L’ “ukiyoe” nell’arte e nella società giapponese

Cominciamo dalla tecnica, il primo elemento caratteristico dell’arte orientale e giapponese in particolare, si tratta della “ukiyoe”, sono stampe artistiche su carta  da matrici di legno incise da intagliatori provetti sulla base dei disegni dei maestri pittori, matrici sfruttate in multipli di centinaia di pezzi fino alla consunzione, con la possibilità di modificare i colori anche limitandoli per motivi economici. Anche in occidente alcuni tipi di opere d’arte sono state frutto di collaborazione tra l’artista e  coloro che traducevano materialmente la sua creazione utilizzando materiali come l’argento e altro, nell’ “ukiyoe” oltre all’artista, l’intagliatore e lo stampatore c’era l’editore che si occupava della parte economica e della vendita sul mercato, per questo aveva voce in capitolo anche in alcune scelte come la forma e la dimensione dell’opera.

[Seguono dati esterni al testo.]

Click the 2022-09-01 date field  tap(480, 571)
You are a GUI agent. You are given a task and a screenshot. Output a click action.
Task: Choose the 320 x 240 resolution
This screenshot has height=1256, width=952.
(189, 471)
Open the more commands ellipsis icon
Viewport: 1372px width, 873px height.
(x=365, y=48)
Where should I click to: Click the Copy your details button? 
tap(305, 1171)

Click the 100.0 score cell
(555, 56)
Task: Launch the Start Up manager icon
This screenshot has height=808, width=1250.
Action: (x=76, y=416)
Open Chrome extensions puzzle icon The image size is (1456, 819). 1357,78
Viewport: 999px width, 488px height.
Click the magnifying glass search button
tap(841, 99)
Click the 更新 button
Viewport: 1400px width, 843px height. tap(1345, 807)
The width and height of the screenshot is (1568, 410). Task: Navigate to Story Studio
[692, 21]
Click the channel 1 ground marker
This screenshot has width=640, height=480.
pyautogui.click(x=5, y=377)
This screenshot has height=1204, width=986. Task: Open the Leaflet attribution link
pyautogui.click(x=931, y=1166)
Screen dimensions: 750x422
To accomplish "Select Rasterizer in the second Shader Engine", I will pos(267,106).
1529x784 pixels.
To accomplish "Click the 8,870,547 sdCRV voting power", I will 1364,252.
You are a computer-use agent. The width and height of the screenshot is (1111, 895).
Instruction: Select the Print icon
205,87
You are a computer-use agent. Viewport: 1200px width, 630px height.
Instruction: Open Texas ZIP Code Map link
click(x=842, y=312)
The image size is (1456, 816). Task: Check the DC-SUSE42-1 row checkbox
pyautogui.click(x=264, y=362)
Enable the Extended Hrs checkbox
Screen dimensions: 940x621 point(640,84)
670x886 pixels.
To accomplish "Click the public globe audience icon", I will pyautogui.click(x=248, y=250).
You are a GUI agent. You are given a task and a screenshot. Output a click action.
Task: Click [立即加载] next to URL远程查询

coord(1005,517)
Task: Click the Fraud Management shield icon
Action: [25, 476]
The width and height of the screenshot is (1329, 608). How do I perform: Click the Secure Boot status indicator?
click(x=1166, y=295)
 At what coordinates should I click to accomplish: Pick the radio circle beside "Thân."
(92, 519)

L’intagliatore aveva un ruolo importante in quanto la resa della creazione artistica dipendeva anche dalla sua abilità nel tradurla in incisioni sul legno della matrice; altrettanto lo stampatore che per ognuna passava i colori indicati dall’artista con l‘abilità di renderne le sfumature differenziando in modo appropriato la pressione della matrice a secco sul foglio. .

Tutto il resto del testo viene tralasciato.